Albatime, by Moodley’s own admission, performs “business development” services, not IT support.
At the same time, the Guptas’ Sahara Computers was also preparing for a big payday. Emails discovered in the #GuptaLeaks show that, a week before, Sahara had invoiced Albatime for R122-million for almost identical “IT support services”.
Although Sahara did offer these types of services, a company of Albatime’s size, with only one known employee and a tiny office in Rivonia, Johannesburg, could hardly justify spending R5-million a month on IT support.
Despite the absurdity of the deal, bank statements discovered in the #GuptaLeaks confirm that within days of Regiments paying the CDB commission into Albatime’s account, Albatime started paying Sahara. We were able to identify at least R87.1-million which arrived in Sahara’s ABSA bank account over the next month.
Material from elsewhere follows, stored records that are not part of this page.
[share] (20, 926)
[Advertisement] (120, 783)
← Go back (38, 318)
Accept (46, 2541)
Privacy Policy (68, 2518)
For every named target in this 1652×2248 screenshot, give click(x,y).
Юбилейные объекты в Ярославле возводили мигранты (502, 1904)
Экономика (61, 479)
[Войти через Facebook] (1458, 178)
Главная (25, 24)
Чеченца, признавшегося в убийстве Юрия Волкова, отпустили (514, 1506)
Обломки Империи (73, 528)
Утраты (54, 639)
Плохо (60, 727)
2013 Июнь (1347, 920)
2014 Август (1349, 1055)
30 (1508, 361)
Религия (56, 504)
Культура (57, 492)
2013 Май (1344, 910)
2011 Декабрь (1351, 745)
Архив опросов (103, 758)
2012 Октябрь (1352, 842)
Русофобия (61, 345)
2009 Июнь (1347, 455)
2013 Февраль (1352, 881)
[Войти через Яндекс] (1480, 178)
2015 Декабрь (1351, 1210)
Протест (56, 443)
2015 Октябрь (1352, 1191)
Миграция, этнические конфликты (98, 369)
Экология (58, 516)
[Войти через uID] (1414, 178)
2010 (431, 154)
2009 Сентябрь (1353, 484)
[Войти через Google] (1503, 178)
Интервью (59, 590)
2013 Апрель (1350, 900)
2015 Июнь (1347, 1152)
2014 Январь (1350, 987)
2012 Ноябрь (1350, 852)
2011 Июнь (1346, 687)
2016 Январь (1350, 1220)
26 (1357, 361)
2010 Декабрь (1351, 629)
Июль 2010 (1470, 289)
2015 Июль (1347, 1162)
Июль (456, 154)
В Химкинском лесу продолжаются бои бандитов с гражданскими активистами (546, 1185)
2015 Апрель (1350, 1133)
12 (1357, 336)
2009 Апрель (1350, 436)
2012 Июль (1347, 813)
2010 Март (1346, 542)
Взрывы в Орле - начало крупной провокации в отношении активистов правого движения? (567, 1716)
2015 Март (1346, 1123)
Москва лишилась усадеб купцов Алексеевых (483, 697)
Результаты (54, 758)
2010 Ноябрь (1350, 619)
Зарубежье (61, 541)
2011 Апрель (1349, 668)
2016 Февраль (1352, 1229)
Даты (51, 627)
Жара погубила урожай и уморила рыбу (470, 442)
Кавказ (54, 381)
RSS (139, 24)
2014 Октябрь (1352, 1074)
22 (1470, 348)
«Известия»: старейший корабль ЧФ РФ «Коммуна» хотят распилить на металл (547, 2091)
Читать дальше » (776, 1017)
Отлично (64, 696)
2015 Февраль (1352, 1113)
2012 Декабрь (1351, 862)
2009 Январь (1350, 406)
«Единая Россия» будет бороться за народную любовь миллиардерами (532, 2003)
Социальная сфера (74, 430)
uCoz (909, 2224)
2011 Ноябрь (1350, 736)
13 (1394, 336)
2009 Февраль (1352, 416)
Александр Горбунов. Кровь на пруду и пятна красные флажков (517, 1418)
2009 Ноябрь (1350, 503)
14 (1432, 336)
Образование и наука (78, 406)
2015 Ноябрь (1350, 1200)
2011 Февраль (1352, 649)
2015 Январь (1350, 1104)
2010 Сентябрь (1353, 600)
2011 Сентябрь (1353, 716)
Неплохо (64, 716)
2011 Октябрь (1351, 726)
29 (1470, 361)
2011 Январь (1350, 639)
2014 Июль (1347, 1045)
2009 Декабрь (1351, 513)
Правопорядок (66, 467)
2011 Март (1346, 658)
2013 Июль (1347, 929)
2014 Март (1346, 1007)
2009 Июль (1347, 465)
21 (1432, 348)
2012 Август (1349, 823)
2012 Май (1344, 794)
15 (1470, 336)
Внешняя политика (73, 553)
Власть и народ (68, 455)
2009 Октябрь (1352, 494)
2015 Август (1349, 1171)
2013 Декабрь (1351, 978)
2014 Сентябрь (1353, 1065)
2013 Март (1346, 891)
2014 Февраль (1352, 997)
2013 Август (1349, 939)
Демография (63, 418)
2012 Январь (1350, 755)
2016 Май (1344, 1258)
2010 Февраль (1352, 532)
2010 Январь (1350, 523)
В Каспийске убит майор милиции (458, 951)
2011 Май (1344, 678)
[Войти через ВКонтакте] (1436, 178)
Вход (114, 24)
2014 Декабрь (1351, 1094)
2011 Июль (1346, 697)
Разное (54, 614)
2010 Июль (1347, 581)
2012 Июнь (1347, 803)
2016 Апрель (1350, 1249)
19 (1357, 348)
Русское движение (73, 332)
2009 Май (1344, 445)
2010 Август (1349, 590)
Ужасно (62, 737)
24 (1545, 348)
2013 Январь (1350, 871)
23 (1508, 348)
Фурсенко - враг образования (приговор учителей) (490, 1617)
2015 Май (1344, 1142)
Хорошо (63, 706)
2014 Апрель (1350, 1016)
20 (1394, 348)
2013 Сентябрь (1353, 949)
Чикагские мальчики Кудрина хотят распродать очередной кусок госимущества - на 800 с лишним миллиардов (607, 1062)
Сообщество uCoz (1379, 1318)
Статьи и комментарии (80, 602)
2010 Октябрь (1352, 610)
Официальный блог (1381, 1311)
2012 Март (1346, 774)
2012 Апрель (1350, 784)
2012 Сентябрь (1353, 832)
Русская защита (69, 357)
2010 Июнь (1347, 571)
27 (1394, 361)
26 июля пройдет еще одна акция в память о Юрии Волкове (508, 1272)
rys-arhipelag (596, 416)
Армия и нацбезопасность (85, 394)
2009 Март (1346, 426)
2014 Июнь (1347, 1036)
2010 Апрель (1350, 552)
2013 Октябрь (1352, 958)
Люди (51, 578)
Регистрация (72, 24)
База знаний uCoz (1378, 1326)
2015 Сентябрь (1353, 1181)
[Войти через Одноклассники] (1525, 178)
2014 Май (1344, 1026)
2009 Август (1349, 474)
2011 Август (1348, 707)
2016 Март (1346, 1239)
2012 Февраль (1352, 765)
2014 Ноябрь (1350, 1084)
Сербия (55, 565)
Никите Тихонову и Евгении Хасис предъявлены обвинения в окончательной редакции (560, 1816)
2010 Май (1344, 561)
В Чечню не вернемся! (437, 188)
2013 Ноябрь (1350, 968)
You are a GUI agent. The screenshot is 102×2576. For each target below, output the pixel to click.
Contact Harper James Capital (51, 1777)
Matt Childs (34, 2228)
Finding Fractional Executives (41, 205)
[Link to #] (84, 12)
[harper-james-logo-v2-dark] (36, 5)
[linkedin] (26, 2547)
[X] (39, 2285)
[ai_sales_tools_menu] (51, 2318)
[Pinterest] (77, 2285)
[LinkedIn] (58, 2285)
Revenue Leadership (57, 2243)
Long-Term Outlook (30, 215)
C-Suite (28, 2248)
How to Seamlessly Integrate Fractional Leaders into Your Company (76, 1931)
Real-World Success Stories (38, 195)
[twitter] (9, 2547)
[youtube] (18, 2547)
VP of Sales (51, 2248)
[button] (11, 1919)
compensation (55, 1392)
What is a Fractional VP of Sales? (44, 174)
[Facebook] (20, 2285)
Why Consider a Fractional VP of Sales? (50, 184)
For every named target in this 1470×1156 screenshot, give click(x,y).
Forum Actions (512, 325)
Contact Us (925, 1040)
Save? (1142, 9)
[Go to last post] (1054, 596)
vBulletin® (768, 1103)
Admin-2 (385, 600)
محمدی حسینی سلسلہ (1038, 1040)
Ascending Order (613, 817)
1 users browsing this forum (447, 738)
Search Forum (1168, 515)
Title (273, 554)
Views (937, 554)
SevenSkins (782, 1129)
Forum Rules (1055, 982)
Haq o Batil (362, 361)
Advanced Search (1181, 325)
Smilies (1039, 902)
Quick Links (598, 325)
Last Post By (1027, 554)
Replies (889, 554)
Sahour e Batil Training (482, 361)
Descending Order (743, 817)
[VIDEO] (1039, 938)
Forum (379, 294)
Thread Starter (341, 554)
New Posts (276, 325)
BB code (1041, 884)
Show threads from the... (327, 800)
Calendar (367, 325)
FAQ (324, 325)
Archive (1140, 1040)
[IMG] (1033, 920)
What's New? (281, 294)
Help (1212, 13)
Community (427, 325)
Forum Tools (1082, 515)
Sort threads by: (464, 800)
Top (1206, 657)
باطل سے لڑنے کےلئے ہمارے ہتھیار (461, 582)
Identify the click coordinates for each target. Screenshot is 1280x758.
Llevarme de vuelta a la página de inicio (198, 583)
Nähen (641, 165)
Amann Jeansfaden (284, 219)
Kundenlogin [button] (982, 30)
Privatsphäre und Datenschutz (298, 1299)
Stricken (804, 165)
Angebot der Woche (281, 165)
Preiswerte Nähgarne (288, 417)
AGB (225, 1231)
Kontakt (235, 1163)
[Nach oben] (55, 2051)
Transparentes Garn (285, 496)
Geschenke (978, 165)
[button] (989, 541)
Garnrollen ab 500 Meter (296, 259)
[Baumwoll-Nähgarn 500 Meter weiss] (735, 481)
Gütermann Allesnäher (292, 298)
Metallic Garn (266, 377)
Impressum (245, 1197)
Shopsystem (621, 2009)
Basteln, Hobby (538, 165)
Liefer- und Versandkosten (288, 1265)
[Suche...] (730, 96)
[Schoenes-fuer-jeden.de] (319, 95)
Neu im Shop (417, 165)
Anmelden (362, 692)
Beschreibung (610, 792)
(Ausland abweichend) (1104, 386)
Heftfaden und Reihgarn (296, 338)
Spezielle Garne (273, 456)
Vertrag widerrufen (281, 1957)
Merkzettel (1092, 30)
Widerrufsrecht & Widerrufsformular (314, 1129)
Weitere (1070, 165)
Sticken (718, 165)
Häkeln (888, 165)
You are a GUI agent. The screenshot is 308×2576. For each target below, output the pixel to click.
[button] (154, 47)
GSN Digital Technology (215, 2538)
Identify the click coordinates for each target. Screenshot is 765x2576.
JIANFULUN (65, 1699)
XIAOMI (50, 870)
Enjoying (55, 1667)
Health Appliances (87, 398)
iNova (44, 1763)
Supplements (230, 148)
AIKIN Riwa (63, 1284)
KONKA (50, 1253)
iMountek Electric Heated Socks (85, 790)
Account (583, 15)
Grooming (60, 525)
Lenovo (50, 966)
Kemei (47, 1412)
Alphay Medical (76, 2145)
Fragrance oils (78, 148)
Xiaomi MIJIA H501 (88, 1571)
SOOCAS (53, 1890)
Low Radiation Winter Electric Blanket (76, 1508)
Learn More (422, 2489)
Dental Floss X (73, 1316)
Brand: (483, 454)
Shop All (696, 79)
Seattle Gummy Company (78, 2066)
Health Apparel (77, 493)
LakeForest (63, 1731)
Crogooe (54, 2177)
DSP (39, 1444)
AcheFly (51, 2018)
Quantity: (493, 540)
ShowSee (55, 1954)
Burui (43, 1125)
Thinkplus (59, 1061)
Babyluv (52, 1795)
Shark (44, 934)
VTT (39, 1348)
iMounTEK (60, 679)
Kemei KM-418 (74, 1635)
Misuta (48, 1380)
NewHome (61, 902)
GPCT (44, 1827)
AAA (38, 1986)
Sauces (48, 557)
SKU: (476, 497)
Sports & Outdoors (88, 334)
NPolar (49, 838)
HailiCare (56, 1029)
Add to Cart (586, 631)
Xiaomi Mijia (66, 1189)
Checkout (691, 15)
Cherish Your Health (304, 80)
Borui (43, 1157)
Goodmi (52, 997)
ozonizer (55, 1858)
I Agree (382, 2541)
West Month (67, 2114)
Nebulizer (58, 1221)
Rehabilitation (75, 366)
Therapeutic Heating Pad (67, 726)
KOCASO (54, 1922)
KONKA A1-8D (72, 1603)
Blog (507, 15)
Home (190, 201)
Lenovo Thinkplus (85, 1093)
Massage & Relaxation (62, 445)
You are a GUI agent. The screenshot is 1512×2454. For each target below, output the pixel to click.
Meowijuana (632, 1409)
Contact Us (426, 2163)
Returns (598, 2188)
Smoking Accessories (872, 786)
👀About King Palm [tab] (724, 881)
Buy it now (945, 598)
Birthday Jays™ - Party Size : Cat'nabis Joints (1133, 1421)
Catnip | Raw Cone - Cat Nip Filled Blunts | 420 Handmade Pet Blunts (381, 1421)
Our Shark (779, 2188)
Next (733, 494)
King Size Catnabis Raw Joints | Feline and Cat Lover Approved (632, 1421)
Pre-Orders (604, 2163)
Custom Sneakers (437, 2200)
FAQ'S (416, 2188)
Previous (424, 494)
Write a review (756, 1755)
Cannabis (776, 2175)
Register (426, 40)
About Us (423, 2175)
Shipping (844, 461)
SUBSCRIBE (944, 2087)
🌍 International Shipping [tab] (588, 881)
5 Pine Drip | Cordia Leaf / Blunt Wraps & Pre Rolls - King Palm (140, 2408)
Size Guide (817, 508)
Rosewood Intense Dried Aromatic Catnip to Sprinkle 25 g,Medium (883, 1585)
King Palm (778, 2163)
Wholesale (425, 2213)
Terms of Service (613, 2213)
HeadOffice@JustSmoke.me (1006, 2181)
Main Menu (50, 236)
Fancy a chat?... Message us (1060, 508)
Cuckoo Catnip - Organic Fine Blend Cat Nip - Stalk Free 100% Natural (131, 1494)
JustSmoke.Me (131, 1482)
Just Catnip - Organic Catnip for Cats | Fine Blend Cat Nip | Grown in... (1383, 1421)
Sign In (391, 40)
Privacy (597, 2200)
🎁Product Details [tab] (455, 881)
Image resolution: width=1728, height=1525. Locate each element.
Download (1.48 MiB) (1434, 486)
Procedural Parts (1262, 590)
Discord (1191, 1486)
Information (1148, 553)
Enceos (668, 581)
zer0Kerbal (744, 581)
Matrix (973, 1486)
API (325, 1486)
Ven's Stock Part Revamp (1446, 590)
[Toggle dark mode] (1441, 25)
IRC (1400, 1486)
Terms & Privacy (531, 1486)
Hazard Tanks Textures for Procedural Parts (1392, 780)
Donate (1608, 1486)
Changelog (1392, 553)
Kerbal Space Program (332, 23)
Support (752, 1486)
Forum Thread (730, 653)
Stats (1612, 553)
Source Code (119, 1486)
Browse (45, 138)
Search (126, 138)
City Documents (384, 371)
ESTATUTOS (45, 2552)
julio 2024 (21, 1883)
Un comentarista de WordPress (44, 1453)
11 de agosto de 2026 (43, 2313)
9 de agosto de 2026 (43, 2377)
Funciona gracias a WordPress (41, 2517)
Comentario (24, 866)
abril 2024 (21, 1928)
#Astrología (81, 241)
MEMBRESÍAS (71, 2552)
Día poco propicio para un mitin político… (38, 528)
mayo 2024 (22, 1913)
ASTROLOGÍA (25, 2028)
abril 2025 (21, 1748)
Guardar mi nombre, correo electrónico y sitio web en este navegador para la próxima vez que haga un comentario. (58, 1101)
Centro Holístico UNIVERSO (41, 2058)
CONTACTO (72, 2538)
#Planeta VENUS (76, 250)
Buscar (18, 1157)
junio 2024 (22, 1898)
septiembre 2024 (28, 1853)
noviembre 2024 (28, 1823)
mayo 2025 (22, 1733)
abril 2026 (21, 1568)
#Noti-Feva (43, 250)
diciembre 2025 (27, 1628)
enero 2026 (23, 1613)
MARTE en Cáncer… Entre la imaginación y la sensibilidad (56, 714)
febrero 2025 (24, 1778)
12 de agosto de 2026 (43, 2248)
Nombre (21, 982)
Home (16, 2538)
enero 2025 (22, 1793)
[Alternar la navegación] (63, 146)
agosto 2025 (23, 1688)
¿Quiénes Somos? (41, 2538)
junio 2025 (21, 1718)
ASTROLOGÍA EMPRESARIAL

We put it to Regiments, Moodley, Transnet and the Guptas’ attorney that taken together the evidence suggested the IT contracts were fake – a cover to launder R122-million in illicit commissions from Transnet to the Guptas.
Regiments refused to comment, while Transnet said it could not comment until “ongoing investigations at Transnet” had been completed. (Read Transnet’s response here.)
Former Regiments’ director Eric Wood told us that since our questions related to “documents and correspondence not in [his] possession” he would not comment. (Read Wood’s response here.)
Only Moodley responded, referring us to a previous statement that “any money received by [Albatime] from Regiments Capital was pursuant to a contract between Albatime and [R]egiments Capital and was paid against valid invoices”.
“Kindly stop harassing me any further,” he added.